• **Task description**
Which lines in the data below contain the word "computer"? Return each of them.
◆ ◆ ◆
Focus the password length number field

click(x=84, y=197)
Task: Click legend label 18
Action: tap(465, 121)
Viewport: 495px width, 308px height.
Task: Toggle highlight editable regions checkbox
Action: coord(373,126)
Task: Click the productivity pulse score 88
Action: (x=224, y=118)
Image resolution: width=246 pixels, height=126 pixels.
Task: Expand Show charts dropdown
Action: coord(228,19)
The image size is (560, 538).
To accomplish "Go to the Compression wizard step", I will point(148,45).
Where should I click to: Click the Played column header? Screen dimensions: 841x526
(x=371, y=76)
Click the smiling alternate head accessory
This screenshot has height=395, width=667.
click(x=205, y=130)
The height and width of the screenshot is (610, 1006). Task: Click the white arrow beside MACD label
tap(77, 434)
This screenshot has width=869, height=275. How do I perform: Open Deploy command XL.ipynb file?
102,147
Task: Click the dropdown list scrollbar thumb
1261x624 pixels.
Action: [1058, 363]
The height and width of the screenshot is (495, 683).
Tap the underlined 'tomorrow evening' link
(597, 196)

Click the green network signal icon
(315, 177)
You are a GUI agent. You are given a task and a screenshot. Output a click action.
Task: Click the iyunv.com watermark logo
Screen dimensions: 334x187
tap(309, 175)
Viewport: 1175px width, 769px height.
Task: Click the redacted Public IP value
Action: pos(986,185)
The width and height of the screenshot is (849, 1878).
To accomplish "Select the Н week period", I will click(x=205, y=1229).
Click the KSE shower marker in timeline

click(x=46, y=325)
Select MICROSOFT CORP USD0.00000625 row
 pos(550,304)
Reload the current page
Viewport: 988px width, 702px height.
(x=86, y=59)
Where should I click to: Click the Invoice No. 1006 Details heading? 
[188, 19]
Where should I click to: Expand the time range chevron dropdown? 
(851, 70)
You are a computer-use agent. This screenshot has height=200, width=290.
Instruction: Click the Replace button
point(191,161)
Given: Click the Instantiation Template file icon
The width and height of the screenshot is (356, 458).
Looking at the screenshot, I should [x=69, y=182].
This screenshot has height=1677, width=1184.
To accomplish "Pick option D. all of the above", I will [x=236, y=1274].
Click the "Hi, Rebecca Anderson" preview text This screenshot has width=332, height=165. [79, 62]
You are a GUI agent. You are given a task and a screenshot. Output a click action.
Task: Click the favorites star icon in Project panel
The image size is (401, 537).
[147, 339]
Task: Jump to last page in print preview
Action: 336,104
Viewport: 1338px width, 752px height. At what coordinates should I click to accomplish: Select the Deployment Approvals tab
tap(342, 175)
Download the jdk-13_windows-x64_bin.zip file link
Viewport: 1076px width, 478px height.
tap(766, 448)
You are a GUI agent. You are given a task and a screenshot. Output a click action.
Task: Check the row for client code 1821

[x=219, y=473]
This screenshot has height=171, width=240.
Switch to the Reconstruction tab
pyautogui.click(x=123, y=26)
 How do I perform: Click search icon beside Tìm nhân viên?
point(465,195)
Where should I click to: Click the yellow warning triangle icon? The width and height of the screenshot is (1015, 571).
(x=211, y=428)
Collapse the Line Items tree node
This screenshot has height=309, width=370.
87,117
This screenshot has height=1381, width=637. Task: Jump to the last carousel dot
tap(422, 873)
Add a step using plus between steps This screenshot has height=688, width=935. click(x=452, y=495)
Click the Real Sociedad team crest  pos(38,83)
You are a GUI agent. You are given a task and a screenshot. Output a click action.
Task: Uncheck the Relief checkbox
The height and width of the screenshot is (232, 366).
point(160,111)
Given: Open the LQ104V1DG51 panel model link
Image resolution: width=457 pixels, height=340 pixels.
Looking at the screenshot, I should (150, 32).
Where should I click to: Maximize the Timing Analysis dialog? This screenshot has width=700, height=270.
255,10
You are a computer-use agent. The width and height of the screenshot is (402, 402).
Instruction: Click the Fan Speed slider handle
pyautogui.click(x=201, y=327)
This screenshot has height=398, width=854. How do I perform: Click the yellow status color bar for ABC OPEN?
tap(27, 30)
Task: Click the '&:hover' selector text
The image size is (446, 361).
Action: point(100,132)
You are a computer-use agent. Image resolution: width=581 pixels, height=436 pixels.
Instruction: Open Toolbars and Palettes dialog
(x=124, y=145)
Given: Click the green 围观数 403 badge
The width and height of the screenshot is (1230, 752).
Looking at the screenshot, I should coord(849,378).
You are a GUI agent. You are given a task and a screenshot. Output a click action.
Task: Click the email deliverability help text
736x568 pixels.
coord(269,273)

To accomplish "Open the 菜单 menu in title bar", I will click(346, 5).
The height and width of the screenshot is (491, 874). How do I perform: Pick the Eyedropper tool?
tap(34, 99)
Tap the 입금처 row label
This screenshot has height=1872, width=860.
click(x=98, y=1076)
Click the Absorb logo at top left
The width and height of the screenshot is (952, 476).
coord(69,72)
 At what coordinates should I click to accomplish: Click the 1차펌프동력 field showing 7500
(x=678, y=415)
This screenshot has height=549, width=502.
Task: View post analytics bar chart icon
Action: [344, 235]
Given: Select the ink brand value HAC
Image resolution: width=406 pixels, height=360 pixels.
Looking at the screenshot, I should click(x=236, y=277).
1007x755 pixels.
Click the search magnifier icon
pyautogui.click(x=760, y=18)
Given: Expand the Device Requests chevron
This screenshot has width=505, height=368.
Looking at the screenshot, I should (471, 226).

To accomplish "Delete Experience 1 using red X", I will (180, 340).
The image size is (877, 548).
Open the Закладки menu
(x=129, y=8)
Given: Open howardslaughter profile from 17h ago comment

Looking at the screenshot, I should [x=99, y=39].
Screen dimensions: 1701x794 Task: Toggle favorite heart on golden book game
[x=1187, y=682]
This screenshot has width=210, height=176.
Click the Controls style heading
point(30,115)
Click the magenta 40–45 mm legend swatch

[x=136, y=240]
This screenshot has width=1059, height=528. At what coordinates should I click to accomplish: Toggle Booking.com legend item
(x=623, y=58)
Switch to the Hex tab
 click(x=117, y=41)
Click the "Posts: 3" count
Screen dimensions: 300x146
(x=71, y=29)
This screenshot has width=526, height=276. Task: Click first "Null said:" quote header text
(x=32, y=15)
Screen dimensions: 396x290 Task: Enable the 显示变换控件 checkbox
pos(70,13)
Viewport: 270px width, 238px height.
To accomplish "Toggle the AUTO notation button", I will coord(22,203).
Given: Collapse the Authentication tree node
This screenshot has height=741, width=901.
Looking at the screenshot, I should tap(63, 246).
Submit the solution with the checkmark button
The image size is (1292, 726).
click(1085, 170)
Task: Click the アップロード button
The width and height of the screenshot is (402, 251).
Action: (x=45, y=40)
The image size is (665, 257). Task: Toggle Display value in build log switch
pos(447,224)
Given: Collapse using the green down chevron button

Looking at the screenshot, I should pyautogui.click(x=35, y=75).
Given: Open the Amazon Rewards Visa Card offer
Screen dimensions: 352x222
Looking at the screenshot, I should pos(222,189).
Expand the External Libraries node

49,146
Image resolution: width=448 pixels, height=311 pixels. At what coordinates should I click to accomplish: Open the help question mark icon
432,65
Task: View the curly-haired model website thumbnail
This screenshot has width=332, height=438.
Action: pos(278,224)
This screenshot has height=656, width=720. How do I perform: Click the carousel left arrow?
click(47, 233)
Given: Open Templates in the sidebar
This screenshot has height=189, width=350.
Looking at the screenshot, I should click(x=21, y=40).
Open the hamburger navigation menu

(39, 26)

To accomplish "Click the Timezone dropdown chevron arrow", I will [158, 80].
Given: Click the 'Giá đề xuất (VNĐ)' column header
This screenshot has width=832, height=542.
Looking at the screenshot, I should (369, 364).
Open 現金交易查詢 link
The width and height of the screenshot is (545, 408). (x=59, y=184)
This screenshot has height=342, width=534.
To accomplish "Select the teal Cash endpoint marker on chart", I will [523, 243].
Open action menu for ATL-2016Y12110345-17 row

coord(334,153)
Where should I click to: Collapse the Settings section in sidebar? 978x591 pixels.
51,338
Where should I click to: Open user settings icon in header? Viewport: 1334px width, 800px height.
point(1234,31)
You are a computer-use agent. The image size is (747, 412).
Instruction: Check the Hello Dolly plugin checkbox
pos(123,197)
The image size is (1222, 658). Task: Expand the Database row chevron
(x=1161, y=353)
◆ ◆ ◆
• **Result of the task**
You are a computer-use agent. This screenshot has height=200, width=290.
You are a computer-use agent. The width and height of the screenshot is (402, 402).
You are a computer-use agent. Image resolution: width=581 pixels, height=436 pixels.
You are a computer-use agent. The image size is (747, 412).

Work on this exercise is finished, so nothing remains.